Il ne faut pas se fier à l'affiche extrêmement mignonne de The Zookeeper's Wife, qui semble être la suite du sympathique We Bought a Zoo, mais sans Matt Damon. S'il y a effectivement des animaux trop trognons, il s'agit plutôt d'un film qui se déroule pendant la Seconde Guerre mondiale, alors qu'un couple polonais cache dans leur demeure de nombreuses personnes juives.
Basé sur le livre d'Angela Workman qui s'inspire d'une histoire vraie, le long métrage rappelle en beaucoup moins satisfaisant de grandes fresques sur l'Holocauste, dont Schindler's List de Steven Spielberg, ainsi que Samson et Korczak d'Andrzej Wajda. Le scénario mince et prévisible enchaîne de façon mécanique les moments intimes et ceux de foules. Dès qu'on pense avoir évité un piège dramaturgique, c'est pour mieux se retrouver dans un nouveau traquenard.
Impossible d'en être autrement avec une oeuvre aussi conventionnelle qui débute sur un magnifique plan de l'héroïne qui caresse une jolie bête en prenant soin de sa progéniture qui dort. Les animaux et les enfants sont toujours là pour émouvoir et c'est d'autant plus vrai ici. On les montre la plupart du temps en situation de crises avec de la musique mélodique afin de soutirer le maximum de larmes. Une technique éprouvée qui ne fonctionne plus tant la manipulation est évidente... et que le talent des jeunes comédiens laisse souvent à désirer.
Apportant une rare vision féminine à ce conflit, la cinéaste néo-zélandaise Niki Caro échoue malheureusement à créer un véritable souffle cinématographique. La tension n'est guère présente malgré le sentiment d'urgence de l'époque et ses belles images subtilement symboliques se perdent au sein d'une mise en scène sans audace. Est-ce que Whale Rider représente l'exception positive de sa filmographie qui ne fait que décevoir, que ce soit avec North Country, The Vintner's Luck et McFarland? Il semble bien que oui. En voilà une qui doit se ressaisir et vite, sinon l'adaptation en prises de vue réelles de Mulan risque d'en pâtir.
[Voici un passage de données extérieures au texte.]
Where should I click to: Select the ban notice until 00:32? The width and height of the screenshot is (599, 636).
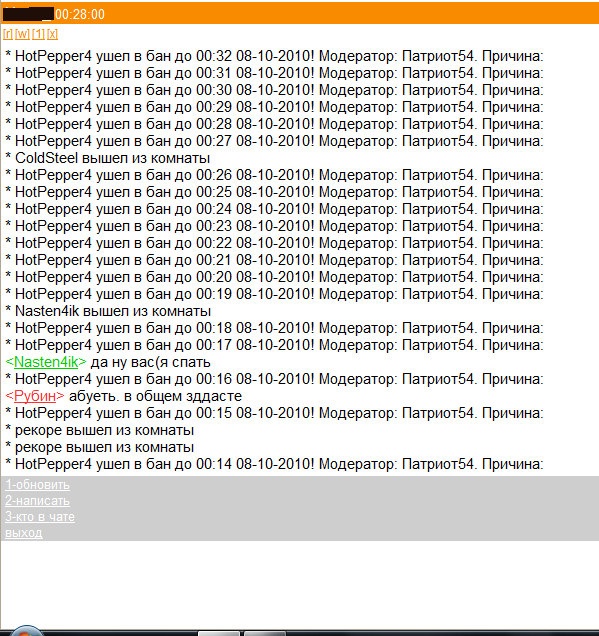pyautogui.click(x=274, y=56)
S'il y a quelqu'un qui peut sauver une création moyenne de sa seule présence, c'est bien Jessica Chastain. Elle l'a fait récemment avec Miss Sloane et malgré son immense talent, ce n'est guère suffisant. Cela ne l'empêche pas de livrer une forte prestation en jeune femme naïve qui se sacrifie pour les autres. Son personnage est cependant trop parfait, si hagiographique qu'il manque parfois de crédibilité. On s'amuse toutefois à la voir irradier au soleil comme dans The Tree of Life qui l'a révélée au grand jour, tout en regrettant certaines nuances psychologiques qui permettaient à Zero Dark Thirty et A Most Violent Year d'atteindre des sommets.
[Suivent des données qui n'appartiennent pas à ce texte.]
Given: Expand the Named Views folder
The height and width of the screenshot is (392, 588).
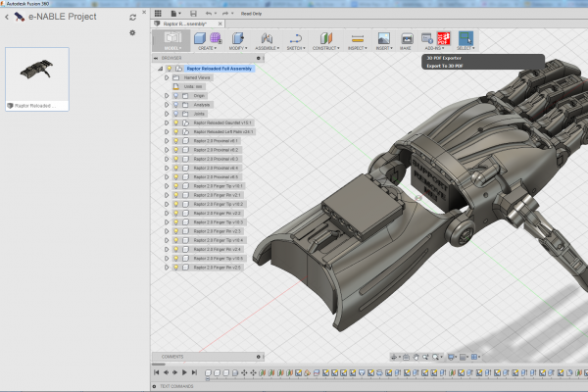Looking at the screenshot, I should 167,77.
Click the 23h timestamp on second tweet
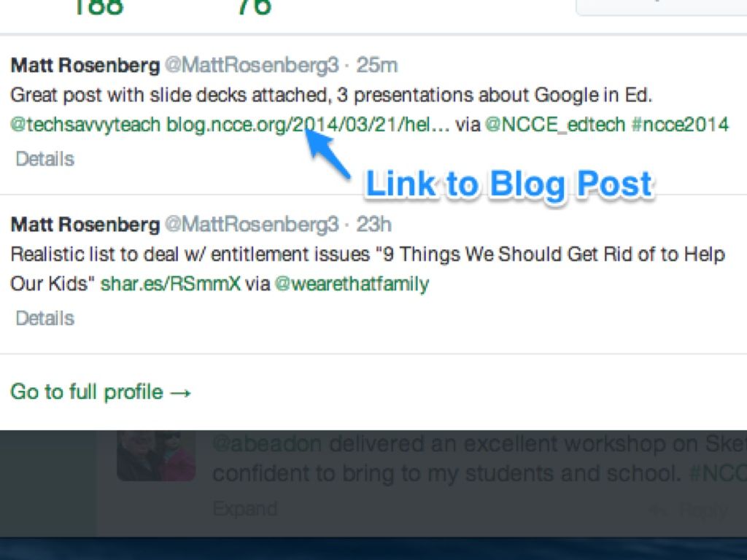This screenshot has width=747, height=560. pyautogui.click(x=374, y=224)
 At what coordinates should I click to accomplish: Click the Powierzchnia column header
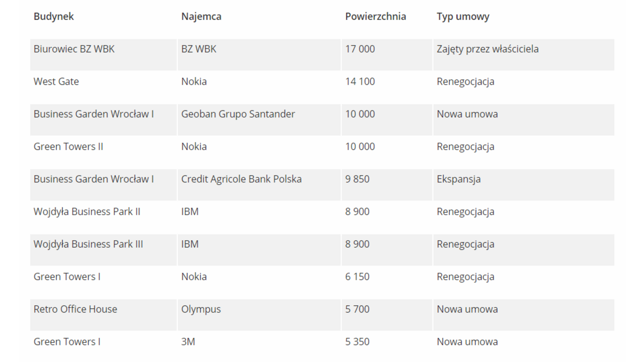(x=375, y=17)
The Zookeeper's Wife appartient d'ailleurs totalement à son interprète rouquine, également productrice. C'est elle qui secoure les éléphanteaux en danger, qui sauve des vies et qui permet à Daniel Brühl de ne pas perdre la face en méchant nazi malgré sa fausse moustache risible. Le couple qu'elle forme avec le trop rare Johan Heldenbergh (bouleversant dans Alabama Monroe) est d'ailleurs la plus belle chose du film. Entrecoupé de flashs ingénieux, l'effort peine à toucher, à se démarquer et à s'inscrire dans l'inconscient comme pouvait le faire Le fils de Saul, ce chef-d'oeuvre immense sur la Shoah.